> [Records for processing]
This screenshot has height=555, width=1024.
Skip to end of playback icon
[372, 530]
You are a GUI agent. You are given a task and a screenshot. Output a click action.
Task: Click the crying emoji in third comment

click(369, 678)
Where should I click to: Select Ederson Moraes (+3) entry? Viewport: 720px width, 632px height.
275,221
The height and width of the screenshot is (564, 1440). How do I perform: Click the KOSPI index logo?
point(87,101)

> [What you are asked to do] Counting the line that contains "Task: Click the crying emoji in third comment" as the first, copy exactly every line through the end of the records, and nothing else.

> [Output of the task]
Task: Click the crying emoji in third comment

click(369, 678)
Where should I click to: Select Ederson Moraes (+3) entry? Viewport: 720px width, 632px height.
275,221
The height and width of the screenshot is (564, 1440). How do I perform: Click the KOSPI index logo?
point(87,101)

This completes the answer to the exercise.